++++ EXCERPTED PASSAGE ++++

Headlines May 31, 2021
Death Rates from All Causes Rose During 2020 in Colorado
The rate of death among Coloradans from all causes jumped last year by nearly 25 percent in comparison to what would be considered a normal year. An analysis by the Denver Post shows that in 2020 almost 9,000 more residents died in the state than compared to the previous 5 years.
The analysis of death certificates shows that coronavirus contributed to more than half of Colorado’s excess mortality last year. COVID-19 became the third leading cause of death in the state, behind cancer and heart disease. Other causes of death, including chronic liver disease, Alzheimer’s and drug overdoses, also rose.
The rate of deaths for people of color rose much more in the state than among whites.
For the Latinx population and Asian American and Pacific Islanders, death rates last year from all causes rose by close to 35 percent and over 30 percent for Black Coloradans and just under 20 percent for Native Americans.
In comparison, the overall mortality for the white, non-Hispanic group rose less than 8%, with a decline in deaths from cancer, heart disease, strokes and suicides offsetting some of the impact of COVID-19.
Fatal drug overdoses in Colorado surged in 2020. Jeff Holliday, of the Denver health department said the uncertainty and isolation brought on by the pandemic is likely a contributing factor to the rise in overdoses.
Two Denver Sheriff Deputies Die from COVID-19
The Denver Sheriff Department announced that two deputies who contracted the virus have died in less than two weeks. One had worked for the sheriff for 25 years and the other for 7. The Colorado Sun reports that like other workplaces, the sheriff’s department does not require its employees to be vaccinated; although, it has tried to educate employees about vaccinations.
As of yesterday, just over 470 people are hospitalized in the state with COVID-19 and Colorado’s 7-day positivity rate decreased to 2.85 percent.
Denver School Board Member to Step Down during Investigation
Denver School Board member and activist, Tay Anderson will step away from his duties while an independent investigation is conducted into allegations he committed sexual misconduct, according to an announcement from the board. Anderson was already under investigation by the school district for a single sexual assault allegation since early April.
The Denver Post reports that last week a parent of a D.P.S. student told a legislative committee that more than 60 people had come to her for help regarding a single individual, but she did not name that person. She described their experiences ranged from unwanted touching to “violent acts of rape.” She said sixty-one of them lacked documentation or were recipients of the Deferred Action for Childhood Arrivals program, and the youngest was 14.

++++ PROVIDED MATERIAL ++++

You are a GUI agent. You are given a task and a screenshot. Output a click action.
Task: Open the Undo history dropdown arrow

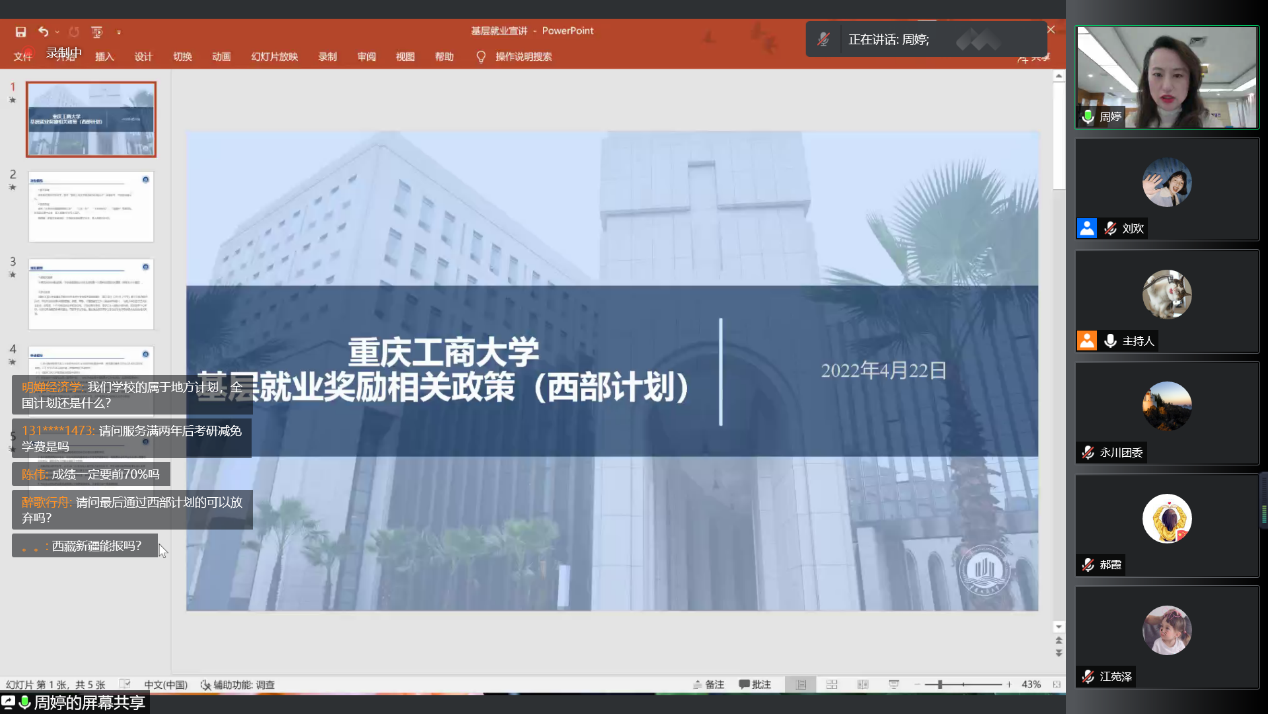click(x=57, y=32)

++++

• COMPLETE THE FOLLOWING
A. Revise the headlines, giving everything from "As of yesterday, just" down to "since early April." with "hospitalized" replaced by "receiving hospital care".
B. According to the headlines, is each statement correct? Answer yes or no for each and quote the words that decide it.
(i) COVID-19 was the second leading cause of death in Colorado in 2020.
(ii) The Denver Sheriff Department does not require its employees to be vaccinated.
(iii) Overall mortality for the white, non-Hispanic group rose by less than 8 percent.
The lines after the headlines are separate material with no connection to them.

• RESPONSES IN ORDER
A.
As of yesterday, just over 470 people are receiving hospital care in the state with COVID-19 and Colorado’s 7-day positivity rate decreased to 2.85 percent.
Denver School Board Member to Step Down during Investigation
Denver School Board member and activist, Tay Anderson will step away from his duties while an independent investigation is conducted into allegations he committed sexual misconduct, according to an announcement from the board. Anderson was already under investigation by the school district for a single sexual assault allegation since early April.

B.
(i) No: "COVID-19 became the third leading cause of death in the state, behind cancer and heart disease."
(ii) Yes: "the sheriff’s department does not require its employees to be vaccinated"
(iii) Yes: "the overall mortality for the white, non-Hispanic group rose less than 8%"